Anytime our son is loud, boisterous, and “inconvenient” to the adults around him, he is labeled “‘bad” as if something is wrong with him. Yet if he is quiet, reserved, and withdrawn, then he is labeled a “good” and pleasant little boy. I find this alarming and hazardous.
When we affirm a child's identity based on how others perceive them, we send them down a path of cultural codependency, essentially saying, “as long as the people around you approve of you, you’re good and worth loving! And if they disagree with how you express yourself, who you are is bad and deserving of no love at all.”
How terrifying is that?
Our job is to teach our children that they are always deserving of love, no matter what they do.
Our responsibility to teach children that they always deserve access to love doesn’t alleviate our responsibility to teach them appropriate behavior, but we must keep in mind that kids are still learning what “appropriate” means.
When we shame a child by calling them “bad” when they can’t sit through a long ceremony, church service, or prolonged event, or other like situations, neurological pathways of shame and self-loathing develop. When this happens, we encourage children to perform in a way that is most validated by others, rather than do the courageous work of being themselves. It’s easy to make the mistake of expecting children to ace these social “quizzes” in life, but we forget they’re still just learning how to identify letters and numbers, and the part of the brain responsible for these social and emotional skills is early in formation.
The balance between teaching our child what is appropriate and allowing them to be a kid requires understanding and advocacy.
Understanding involves educating yourself on what your child can and can’t handle developmentally. For instance, the average uninterrupted attention span for a child that’s 25-36 months (around my son’s age) is five to eight minutes. Though I’ve seen him give attention to TV shows, toys, and books for longer than that range, I don’t expect him to go much longer than eight minutes with absolute full attention in a new and unfamiliar environment.
This is where advocating comes in. I come prepared to step out of events and ceremonies with age-appropriate toys like Generation Mindful’s coloring resources from the Time-In ToolKit and his SnuggleBuddies plush toy that my son affectionately calls “Color Bear,” books, and snacks, and pull them out if he begins to disrupt events for others. I make sure to communicate that stepping away is an opportunity to connect and play with mommy rather than a punitive time-out for acting like a kid (which, by the way, he is).

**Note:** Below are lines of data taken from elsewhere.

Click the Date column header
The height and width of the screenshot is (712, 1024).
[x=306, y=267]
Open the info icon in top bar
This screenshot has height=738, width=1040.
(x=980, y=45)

Advocating for my child also looks like correcting the shaming narratives that others may unintentionally speak about him. I once had a family member ask if he was being a “good boy” that day. I took the opportunity to share with them, in front of my son, that he is always good and, though he may face some challenges listening and following directions throughout the day, those don’t define him. On hearing this, my son gave me a kiss and ran off to play. I’m not sure he understood every word shared, but something tells me he knew his mommy came to his defense, and it fosters a positive internal narrative for him long-term.
Understanding and advocacy are important because, while we may be parents, we’re also human. When we hear things like “ Why is your kid so bad?” or “Why isn’t he normal like other kids?” there’s a part of us that will inevitably think, “Is my kid bad? Is something wrong with him?” If you’ve had those thoughts, you’re not alone. I know because I’ve been there. The education I’ve invested in Generation Mindful’s Positive Parenting Course has helped me meet my shame with compassion and the truth that there is no such thing as a bad kid, just a kid that’s learning and growing.
Simple boundary-setting sets the tone for how safe our child feels around us as they witness what we allow and disallow when it comes to how people (even people we love) speak to and treat them. We are the gatekeepers of our children’s experiences. When we encourage appropriate play and kindly call-out shaming language, we protect them from the trauma of persistent shame and invite them into love and acceptance of themselves.
Kobe Campbell is a Charlotte-based mom of two, trauma-therapist and wellness podcaster.